Objective: The aim is to evaluate the results of treatment of patients with penopubic epispadias, exstrophy of the urinary bladder and cloacal exstrophy. Material and methods: Between 1994-2013 there were 3 patients with epispadias, 25 with bladder exstrophy and 6 with cloacal exstrophy operated on at our institution. 94 surgical procedures were performed.
Reconstruction of the urinary bladder was done 24-48 hours postnatally, 3x with pelvic osteotomy. In cloacal exstrophy the bladder was reconstructed from two hemibladders together with omphalocele plasty and colostomy of the large intestine stump.
Reconstruction of the epispadiac urethra was performed in toddler age. 3rd phase of reconstruction was shifted to prepubertal and pubertal age with reimplantation of the ureters to eliminate vesicoureteral reflux and Young-Dees-Leadbetter procedure to increase bladder outlet resistance so as to achieve socially acceptable state of continence. Results: We have faced following complications: one death of intractable sepsis in a child with cloacal exstrophy and other associated developmental defects.

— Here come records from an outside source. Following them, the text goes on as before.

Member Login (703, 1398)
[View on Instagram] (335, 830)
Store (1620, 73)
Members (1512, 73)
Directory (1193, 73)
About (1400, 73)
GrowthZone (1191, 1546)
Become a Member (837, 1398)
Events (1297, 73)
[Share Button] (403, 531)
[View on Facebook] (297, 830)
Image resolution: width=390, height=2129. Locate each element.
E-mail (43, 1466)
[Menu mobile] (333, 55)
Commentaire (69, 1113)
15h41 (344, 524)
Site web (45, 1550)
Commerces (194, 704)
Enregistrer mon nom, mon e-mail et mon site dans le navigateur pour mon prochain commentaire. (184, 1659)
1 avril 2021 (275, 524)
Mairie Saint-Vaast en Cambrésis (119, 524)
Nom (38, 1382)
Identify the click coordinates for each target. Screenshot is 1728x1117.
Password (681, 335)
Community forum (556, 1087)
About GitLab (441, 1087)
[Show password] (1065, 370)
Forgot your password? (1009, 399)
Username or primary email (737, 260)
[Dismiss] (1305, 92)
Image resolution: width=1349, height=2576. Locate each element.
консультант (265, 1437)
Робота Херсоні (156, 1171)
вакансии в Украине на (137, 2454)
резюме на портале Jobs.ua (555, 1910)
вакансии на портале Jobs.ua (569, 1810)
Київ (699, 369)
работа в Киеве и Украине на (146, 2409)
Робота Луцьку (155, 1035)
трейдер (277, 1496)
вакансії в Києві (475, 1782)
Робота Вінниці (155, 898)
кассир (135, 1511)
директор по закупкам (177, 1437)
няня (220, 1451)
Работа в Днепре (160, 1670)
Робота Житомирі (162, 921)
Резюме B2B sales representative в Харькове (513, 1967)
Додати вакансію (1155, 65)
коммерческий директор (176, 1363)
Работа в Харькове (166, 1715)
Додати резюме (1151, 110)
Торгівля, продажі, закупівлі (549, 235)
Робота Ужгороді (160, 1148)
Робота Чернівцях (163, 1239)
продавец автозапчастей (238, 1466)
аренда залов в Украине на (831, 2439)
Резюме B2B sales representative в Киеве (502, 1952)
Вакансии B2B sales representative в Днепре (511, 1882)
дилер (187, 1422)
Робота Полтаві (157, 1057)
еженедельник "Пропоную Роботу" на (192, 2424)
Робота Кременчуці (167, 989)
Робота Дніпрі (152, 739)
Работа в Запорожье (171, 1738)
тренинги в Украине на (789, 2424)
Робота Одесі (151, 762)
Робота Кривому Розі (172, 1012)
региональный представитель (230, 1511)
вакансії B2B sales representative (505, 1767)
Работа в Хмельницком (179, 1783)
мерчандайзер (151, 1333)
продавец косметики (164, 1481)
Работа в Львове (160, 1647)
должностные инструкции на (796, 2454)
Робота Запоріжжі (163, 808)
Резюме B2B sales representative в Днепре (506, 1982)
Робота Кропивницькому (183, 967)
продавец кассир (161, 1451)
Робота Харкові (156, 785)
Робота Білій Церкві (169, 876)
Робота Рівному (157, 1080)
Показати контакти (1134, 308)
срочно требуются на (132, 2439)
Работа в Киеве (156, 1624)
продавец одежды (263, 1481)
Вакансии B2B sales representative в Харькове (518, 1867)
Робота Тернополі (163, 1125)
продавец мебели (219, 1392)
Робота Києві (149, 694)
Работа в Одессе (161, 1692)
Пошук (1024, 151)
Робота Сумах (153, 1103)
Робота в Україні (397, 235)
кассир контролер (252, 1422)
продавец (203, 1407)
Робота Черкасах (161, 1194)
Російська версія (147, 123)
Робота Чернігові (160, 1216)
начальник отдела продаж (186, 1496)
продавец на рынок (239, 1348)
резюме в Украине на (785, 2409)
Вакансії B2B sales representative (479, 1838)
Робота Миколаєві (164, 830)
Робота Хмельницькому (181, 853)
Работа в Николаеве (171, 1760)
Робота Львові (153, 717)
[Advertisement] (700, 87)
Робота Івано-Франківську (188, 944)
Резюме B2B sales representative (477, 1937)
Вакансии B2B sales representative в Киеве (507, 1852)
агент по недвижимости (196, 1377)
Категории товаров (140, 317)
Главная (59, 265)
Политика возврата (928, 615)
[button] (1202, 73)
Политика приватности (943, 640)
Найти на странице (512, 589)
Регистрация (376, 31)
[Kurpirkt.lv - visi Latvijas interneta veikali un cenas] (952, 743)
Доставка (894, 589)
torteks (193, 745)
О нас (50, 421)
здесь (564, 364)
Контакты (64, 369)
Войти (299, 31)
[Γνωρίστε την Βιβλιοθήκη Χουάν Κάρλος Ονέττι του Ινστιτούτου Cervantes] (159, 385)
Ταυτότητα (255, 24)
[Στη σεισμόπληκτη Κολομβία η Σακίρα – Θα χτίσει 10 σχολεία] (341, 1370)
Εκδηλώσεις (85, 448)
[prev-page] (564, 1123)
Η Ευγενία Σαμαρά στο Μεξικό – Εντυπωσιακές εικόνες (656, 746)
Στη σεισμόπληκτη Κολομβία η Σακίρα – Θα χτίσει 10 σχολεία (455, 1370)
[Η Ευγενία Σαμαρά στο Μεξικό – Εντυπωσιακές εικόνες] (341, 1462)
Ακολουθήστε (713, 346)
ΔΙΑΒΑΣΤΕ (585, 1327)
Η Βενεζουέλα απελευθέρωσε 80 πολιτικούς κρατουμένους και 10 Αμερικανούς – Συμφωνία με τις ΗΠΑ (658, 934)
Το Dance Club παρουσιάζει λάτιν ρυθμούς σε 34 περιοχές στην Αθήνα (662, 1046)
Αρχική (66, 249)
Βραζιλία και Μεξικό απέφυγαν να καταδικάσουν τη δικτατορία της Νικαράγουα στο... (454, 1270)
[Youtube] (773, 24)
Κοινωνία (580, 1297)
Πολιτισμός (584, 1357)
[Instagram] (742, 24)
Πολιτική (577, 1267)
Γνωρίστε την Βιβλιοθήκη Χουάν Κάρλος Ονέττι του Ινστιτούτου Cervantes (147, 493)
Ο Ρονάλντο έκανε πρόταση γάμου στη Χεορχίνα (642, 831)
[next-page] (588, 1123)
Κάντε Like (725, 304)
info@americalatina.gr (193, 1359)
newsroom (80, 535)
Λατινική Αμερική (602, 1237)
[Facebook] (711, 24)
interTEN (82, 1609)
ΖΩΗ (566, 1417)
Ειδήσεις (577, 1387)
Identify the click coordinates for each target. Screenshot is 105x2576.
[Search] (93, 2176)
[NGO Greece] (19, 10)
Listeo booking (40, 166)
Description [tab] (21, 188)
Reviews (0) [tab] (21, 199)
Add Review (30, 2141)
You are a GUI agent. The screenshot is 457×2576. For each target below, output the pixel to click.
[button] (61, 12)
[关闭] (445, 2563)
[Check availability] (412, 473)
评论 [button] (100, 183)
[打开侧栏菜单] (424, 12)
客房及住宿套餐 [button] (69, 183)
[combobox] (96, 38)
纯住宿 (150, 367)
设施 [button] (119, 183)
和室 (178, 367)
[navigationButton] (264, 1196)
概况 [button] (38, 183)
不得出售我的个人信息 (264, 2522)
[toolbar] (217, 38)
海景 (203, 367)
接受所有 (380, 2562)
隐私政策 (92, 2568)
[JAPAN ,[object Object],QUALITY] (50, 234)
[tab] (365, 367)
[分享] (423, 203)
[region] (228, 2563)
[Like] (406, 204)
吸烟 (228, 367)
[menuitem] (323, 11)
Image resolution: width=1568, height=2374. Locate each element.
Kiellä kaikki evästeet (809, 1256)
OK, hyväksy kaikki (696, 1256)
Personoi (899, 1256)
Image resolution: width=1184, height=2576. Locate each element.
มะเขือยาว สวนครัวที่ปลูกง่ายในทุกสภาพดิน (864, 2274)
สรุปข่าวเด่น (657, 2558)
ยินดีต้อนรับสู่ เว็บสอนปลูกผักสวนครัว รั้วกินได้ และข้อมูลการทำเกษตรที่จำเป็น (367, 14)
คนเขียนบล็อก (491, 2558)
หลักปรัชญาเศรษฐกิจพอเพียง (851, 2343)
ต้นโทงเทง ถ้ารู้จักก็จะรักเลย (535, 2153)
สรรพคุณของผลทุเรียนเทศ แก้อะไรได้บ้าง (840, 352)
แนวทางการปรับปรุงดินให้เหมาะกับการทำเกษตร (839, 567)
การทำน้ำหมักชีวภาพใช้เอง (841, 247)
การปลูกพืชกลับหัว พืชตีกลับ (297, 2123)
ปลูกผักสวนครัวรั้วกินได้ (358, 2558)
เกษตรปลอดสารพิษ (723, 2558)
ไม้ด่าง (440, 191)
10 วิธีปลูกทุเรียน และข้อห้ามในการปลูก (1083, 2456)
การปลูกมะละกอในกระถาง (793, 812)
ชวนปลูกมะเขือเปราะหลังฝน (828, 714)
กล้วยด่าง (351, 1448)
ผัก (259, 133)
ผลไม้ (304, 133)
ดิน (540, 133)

One decreased function on the kidney on renal scan (30%) despite succesfull surgical correction of VUR. One recurrent bladder dehiscence + pyohydronephrosis bilaterally.
One mechanical intestinal obstruction in a girl with cloacal exstrophy and duplex uterus the right one with dystopic ureter. Five times urethrocutaneous fistula in the bladder neck.
Conclusion: Bladder reconstruction is technically possible even with very small bladder targets. The bladder tends to expand and enlarge its capacity where the initial capacity was a few cc., despite initial incontinence.
Socially acceptable continence has been reached in our cohort of patients in 40% of cases with bladder exstrophy. In case of permanent incontinence the solution is bladder augmentation and catheterisable stoma.
Good preservation of renal function is the rule, fertility is rather exceptional.